You can remove the excessive whitespace between the key and value.

I'd also make the names just long enough/not quite long enough to need the string table, to test the boundary conditions of the name length check.

Esme updated this revision to Diff 350811.Jun 9 2021, 1:29 AM

Addressed comments except dumping the raw string table.
It seems llvm-readobj can't dump the raw string table for XCOFF, I have to find another tool to do this.

I think it would make a lot of sense to add string table dumping to llvm-readobj. It's generic enough that you could probably get away with implementing it for multiple file formats too (e.g. for ELF it would dump all SHT_STRTAB sections), but initially, you can just implement it for XCOFF. I'd use a switch name as simple as --string-table or possibly --string-tables.

Thanks, it's a good idea to implement the option for llvm-readobj.

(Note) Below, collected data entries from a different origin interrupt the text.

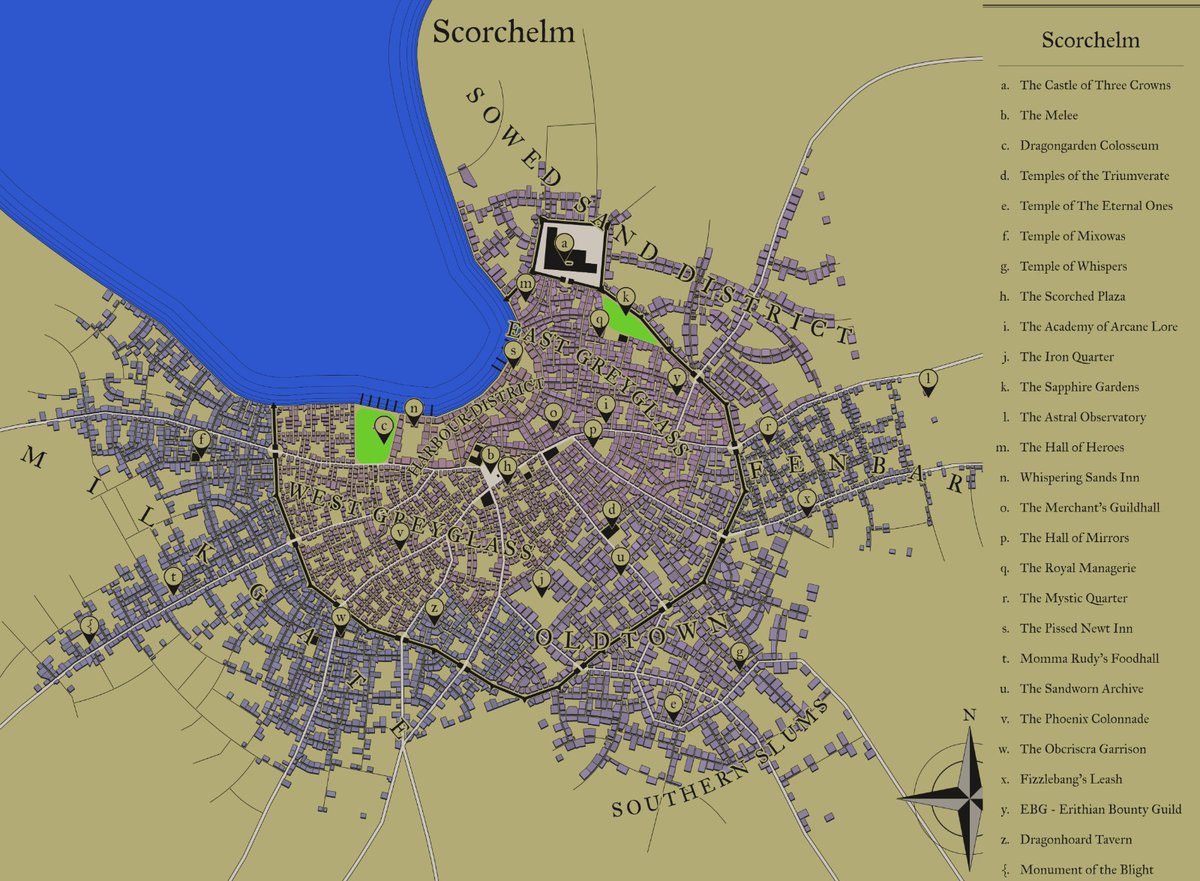
Task: Click the 'l' pin for the Astral Observatory
Action: click(x=927, y=378)
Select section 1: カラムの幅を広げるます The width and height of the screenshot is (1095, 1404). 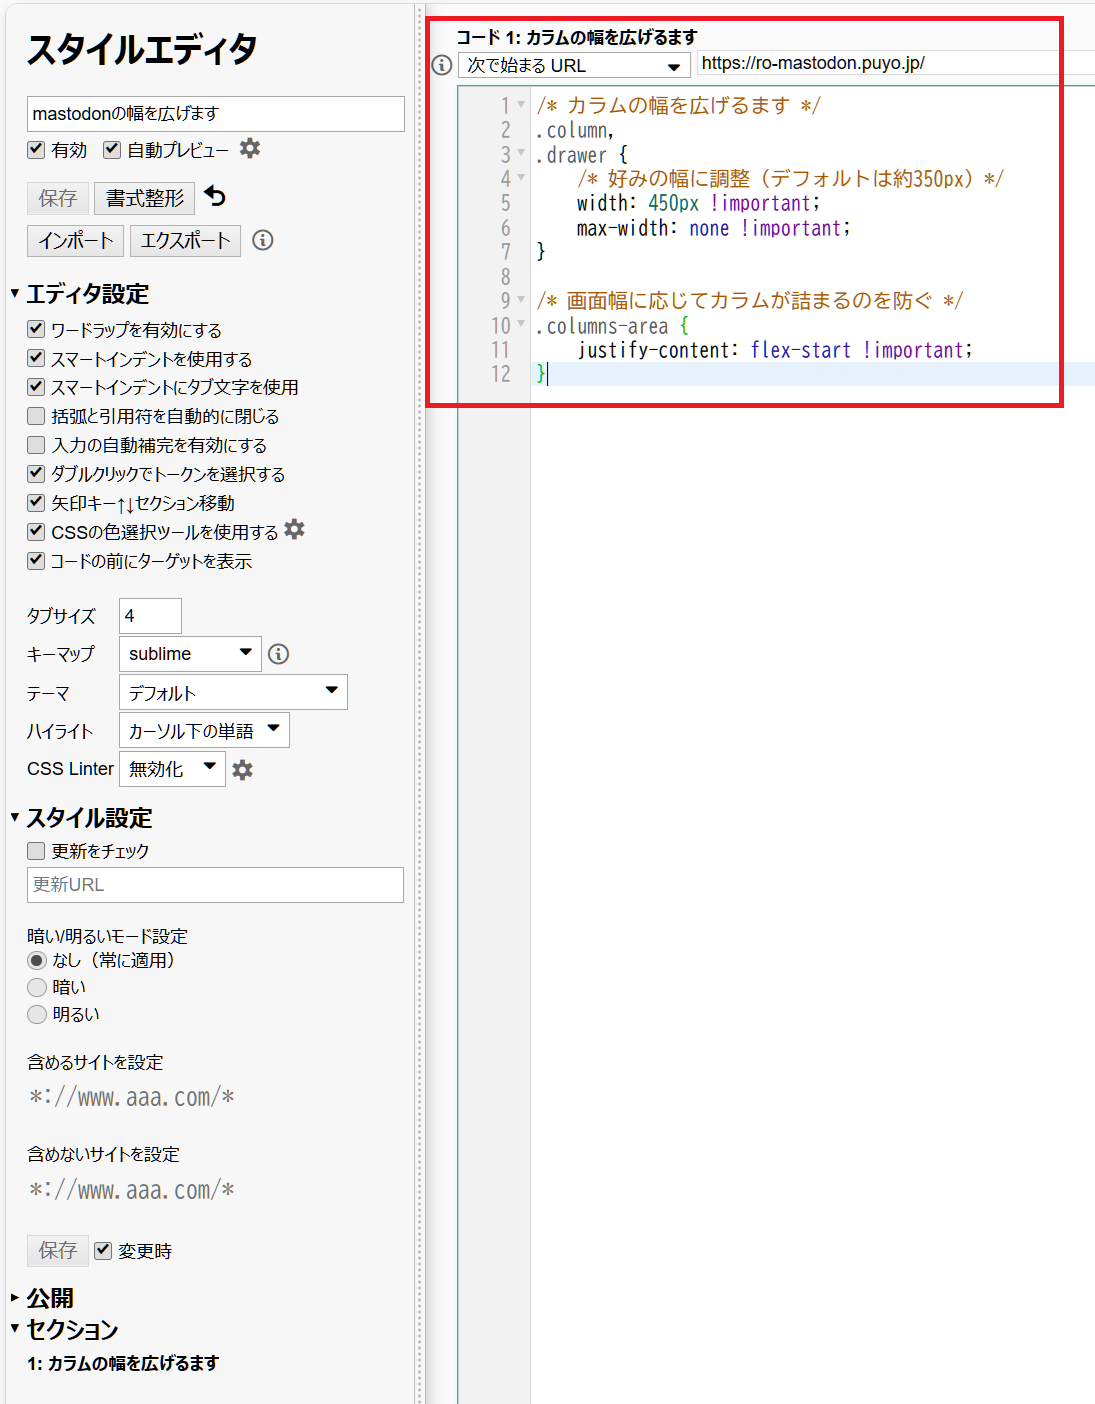[123, 1363]
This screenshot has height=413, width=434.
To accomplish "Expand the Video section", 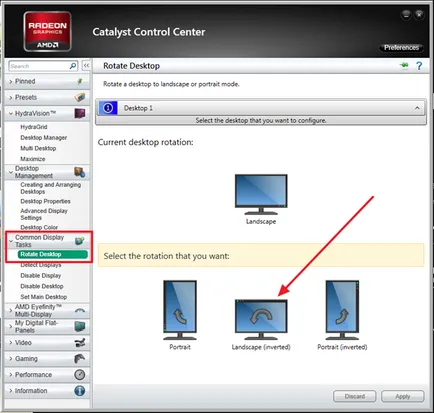I will (47, 343).
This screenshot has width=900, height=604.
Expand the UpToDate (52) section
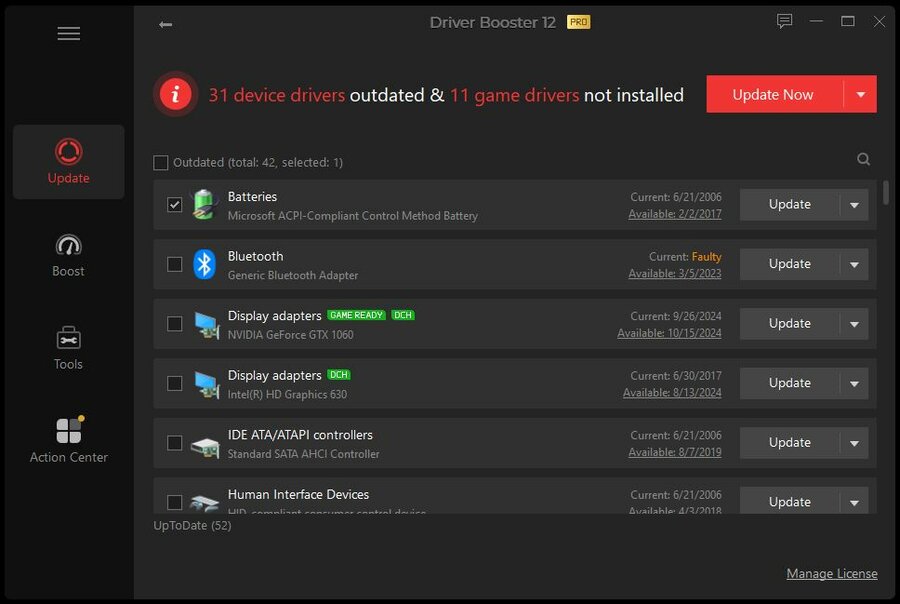tap(192, 525)
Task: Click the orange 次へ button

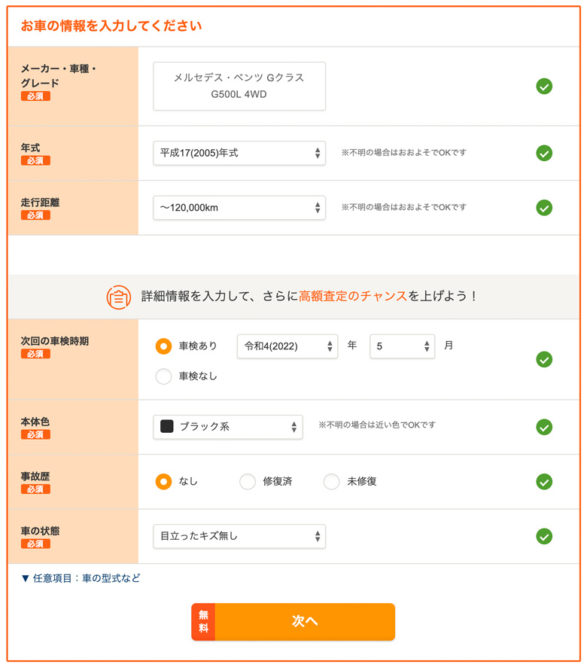Action: (293, 621)
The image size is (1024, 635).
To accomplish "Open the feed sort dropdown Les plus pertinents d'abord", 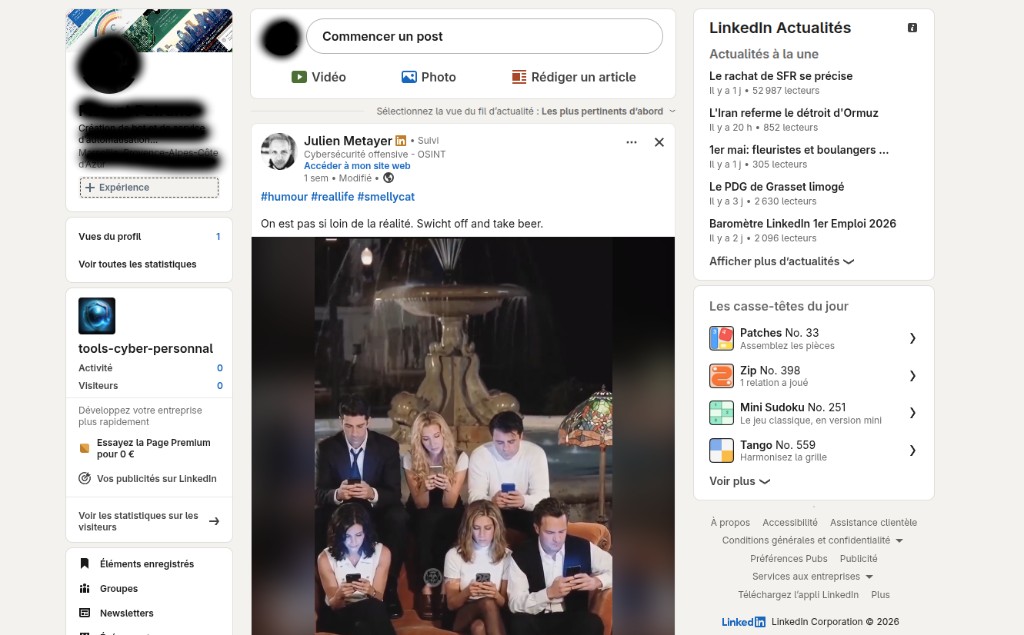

I will do this in the future.
As far as I know, there is a system tool dump under AIX (https://www.ibm.com/docs/en/aix/7.1?topic=d-dump-command), which can print the raw string table.

bash-5.0$ yaml2obj llvm/test/tools/yaml2obj/XCOFF/long-symbol-name.yaml -o test.o
bash-5.0$ dump -cv test.o 

test.o:

                        ***String Table Information***
         Offset     Name

             4   .longname

However, the test in this patch can't dump the string table yet unless llvm-readobj --string-table is implemented.

shchenz accepted this revision.Jun 14 2021, 8:55 PM

Yes, it is better to implement string table dump for XCOFF, then we should not rely on the system tool to verify this change.

I think the correctness should also be guaranteed by AIX system tool dump.

So LGTM. Thanks for doing this.

FYI. I can get the correct string table and symbol table for long/short name symbols on AIX:

$cat t.yaml 
--- !XCOFF
FileHeader:
  MagicNumber: 0x1DF
Symbols:
  - Name: .symname
  - Name: .longname
  - Name: .longname3456
  - Name: .longname345
$dump -X32 -cv test.o

test.o:

                        ***String Table Information***
         Offset     Name

             4   .longname
            14   .longname3456
            28   .longname345

$dump -X32 -t test.o

[0]     m   0x00000000         0     0    0x00         0x0000     .symname
[1]     m   0x00000000         0     0    0x00         0x0000     .longname
[2]     m   0x00000000         0     0    0x00         0x0000     .longname3456
[3]     m   0x00000000         0     0    0x00         0x0000     .longname345
llvm/lib/ObjectYAML/XCOFFEmitter.cpp
78

Maybe we need to explicitly describe that in the issue summary this is only for 32-bit XCOFF?

This revision is now accepted and ready to land.Jun 14 2021, 8:55 PM
jhenderson accepted this revision.Jun 15 2021, 12:31 AM

LGTM too. Please remember to update the test once the string table printing has landed.

llvm/test/tools/yaml2obj/XCOFF/long-symbol-name.yaml
20

Not for this change, but perhaps a future llvm-readobj enhancement. For ELF, the sh_name/st_name field printing includes the raw value as well as the interpreted name value, with the raw value representing the offset into the string table. This sometimes might be helpful for debugging, and I think could be implemented for XCOFF too.

This revision was landed with ongoing or failed builds.Jun 20 2021, 10:11 PM
This revision was automatically updated to reflect the committed changes.